TEKS YANG DISEDIAKAN =>
————
Mereka diberi fasilitas dan hak privillage, baik di bidang politik,
ekonomi dan pendidikan, bahkan budaya. Pendidikan volkschool
diperkenalkan kepada rakyat Aceh sampai ke pelosok perdesaan.
Perkembangan
lain yang menarik pasca perang ialah masuknya gelombang migrasi orang-orang
Minangkabau, yang bermukim di Aceh Barat dan Selatan. Mereka bekerja di sektor
perdagangan atau menjadi mantra dan pegawai kantor pemerintahan. Gelombang
migrasi orang-orang awak ini meningkat dalam 1920-an, membawa serta institusi
pendidikan seperti Muhamadyah, Sumatra Thawalib yang berkembang di Sumatera
Barat era sebelumnya.
Perubahan
yang terjadi sebagai akibat Aceh Politiek ini terutama dialami oleh
golongan uleebalang. Golongan ini sebetulnya adalah kepala-kepala daerah yang
ditunjuk oleh Sultan Aceh dalam Piagam sarakata. Menurut ketatanegaraan Aceh,
mereka didampingi seorang ulama dalam menjalankan pemerintahannya. Kekuasaan
Kolonial di Aceh membuat para uleebalang tidak lagi memerlukan segala aturan di
atas, mereka diberikan pangkat zelfbestuurder dengan gaji 10.200 gulden
bagi mereka yang menguasai daerah luas dan 240 gulden per tahun bagi mereka
yang menguasai tingkat desa setiap tahunnya (Reid, 1987).
Para
uleebalang ini dapat mengumpulkan kekayaan apabila mau bekerjasama dengan
masakapai-masakapai swasta untuk perkebunan seperti daerah Pidie, maupun daerah
pertambanagn minyak bumi seperti di Peurelak. Pada prakteknya mereka tdiak
segan-segannya mengorbankan tanah rakyat yang ada di wilayah mereka. Para
bangsawan ini diberi hak untuk mengawasi kerja rodi yang dilakukan rakyatnya di
daerah perkebunan tersebut, serta memungut hasilnya. Sekitar sepertiga hingga
setengah persawahan rakyat di daerah Pidie diserahkan kepada onderneming swasta
oleh uleebalang setempat.
————
DATA YANG DISEDIAKAN =>
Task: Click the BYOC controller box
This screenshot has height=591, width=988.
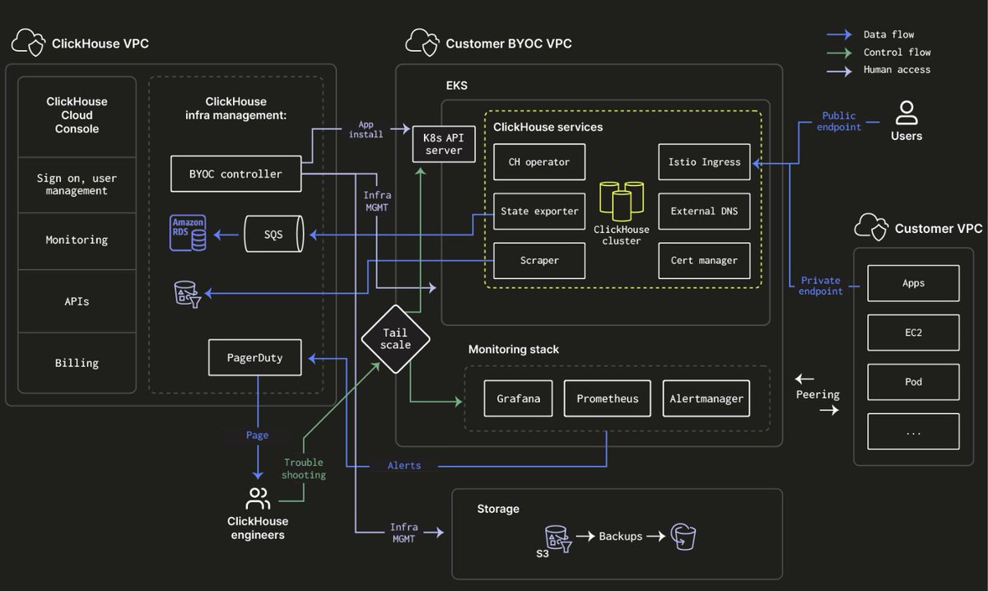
————
YANG DIMINTA =>
(a) Salin kata demi kata teks tentang Aceh masa kolonial, semuanya mulai dari "Mereka diberi fasilitas" terus sampai "Barat era sebelumnya.".
(b) Tolong lanjutkan teks tentang Aceh masa kolonial, dimulai setelah kalimat terakhirnya.

JAWABAN PER TUGAS =>
(a)
Mereka diberi fasilitas dan hak privillage, baik di bidang politik,
ekonomi dan pendidikan, bahkan budaya. Pendidikan volkschool
diperkenalkan kepada rakyat Aceh sampai ke pelosok perdesaan.
Perkembangan
lain yang menarik pasca perang ialah masuknya gelombang migrasi orang-orang
Minangkabau, yang bermukim di Aceh Barat dan Selatan. Mereka bekerja di sektor
perdagangan atau menjadi mantra dan pegawai kantor pemerintahan. Gelombang
migrasi orang-orang awak ini meningkat dalam 1920-an, membawa serta institusi
pendidikan seperti Muhamadyah, Sumatra Thawalib yang berkembang di Sumatera
Barat era sebelumnya.

(b)
Namun
yang paling berbeda dibanding masa sebelumnya, pada pendudukan Belanda ini para
uleebalang mendapat kesempatan untuk mengambil hak-hak para ulama dalam
mengurus zakat dan harta anak yatim. Akibatnya mereka berpeluang mendapat
penghasilan tambahan dengan menggelapkan uang yang didapat dari zakat dan harta
anak yatim itu. Perilaku ini memberikan citra buruk bagi kelompok ini.
Pendidikan
yang lebih baik memang didapati golongan uleebalang ini. Banyak dari mereka
yang berkesempatan sekolah hingga luar Aceh seperti OSVIA di Bukittinggi.
Mereka juga mendapat tempat di Volksraad sebagai wakil rakyat Aceh. Biasanya
mereka tidak memperdulikan nasib rakyatnya, kecuali uleebalang seperti Teuku
Muhamad Hasan dan Teuku Nyak Arief. Dua orang uleebalang ini bahkan mempunyai
perananan dalam pergerakan nasional.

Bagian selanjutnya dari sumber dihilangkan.